Le fiasco CFF-Bombardier fait tousser
La désolation le dispute à la colère sur les forums qui se sont emparés de la lancinante question des convois en retard du fabricant canadien
Le saviez-vous? La Suisse compte 8,4 millions de spécialistes du rail et de ce qui roule dessus. C’est du moins le sentiment qui ressort de la lecture des commentaires qui accompagnent le constat désolé que fait tout le pays devant les nouveaux trains à deux étages FV-Dosto du canadien Bombardier, qui devaient être mis en service en 2013, mais qui manquent cruellement à l’appel. Douze rames seulement ont été mises en service, sur la ligne InterRegio Bâle-Zurich-SaintGall-Coire.
Les CFF demandent au constructeur de corriger «au plus vite» les «dérangements aux portes, les pannes de logiciel et de traction», et une meilleure fiabilité des rames. Ce week-end, le conseiller national argovien Ulrich Giezendanner (UDC) articulait dans le SonntagsBlick le chiffre mirobolant – mais irréaliste – de 600 millions de francs de pénalité que le constructeur devrait payer, en se fondant sur la somme de 500000 francs de retard par rame et par semaine. Et lundi midi, 20 minutes suspendait la page des réactions de ses lecteurs, «face à l’afflux massif de commentaires à valider sur ce sujet».
Car le «contrat du siècle», 59 trains ultramodernes commandés en 2009 pour un montant record de 1,9 milliard de francs, est en train de devenir le fiasco du siècle. Et la chose ferroviaire, cette passion nationale, suscite encore plus d’intérêt lorsqu’elle s’accompagne de soupçons de gabegie, d’incompétence et d’échos patriotiques et populaires. Personne n’a oublié que le thurgovien Stadler a été écarté au profit du canadien, et ses ateliers de Villeneuve (VD).

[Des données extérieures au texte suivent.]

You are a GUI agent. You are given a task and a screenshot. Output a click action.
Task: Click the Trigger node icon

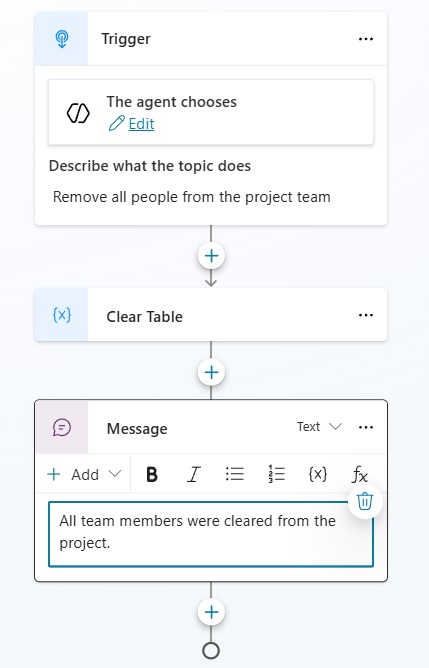[62, 39]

Plus de 8 millions de spécialistes, donc. Ou 8,4 millions de nationalistes? «Au lieu d’un travail sérieux réalisé en Suisse, l’accent a été mis sur une qualité peu fiable et inférieure. Et maintenant ces messieurs des CFF pensent qu’ils pourraient réclamer 600 millions de dommages et intérêts! Les Canadiens ne paieront pas!» se désole un lecteur du Blick.
«Stadler Rail a été exclu par tous les moyens et Bombardier a été délibérément choisi pour des raisons politiques – voici le retour de bâton», commente un autre. «En 2009, quand j’ai osé dire que c’était un scandale d’avoir donné ce contrat à cette boîte, je me suis fait démonter par les bienpensants. J’avais 100% raison. Ce contrat n’était que pour sauver Bombardier sur le canton de Vaud et la gauche se frottait les mains (surtout ne pas donner le contrat à un patron UDC)», proteste un lecteur du Matin.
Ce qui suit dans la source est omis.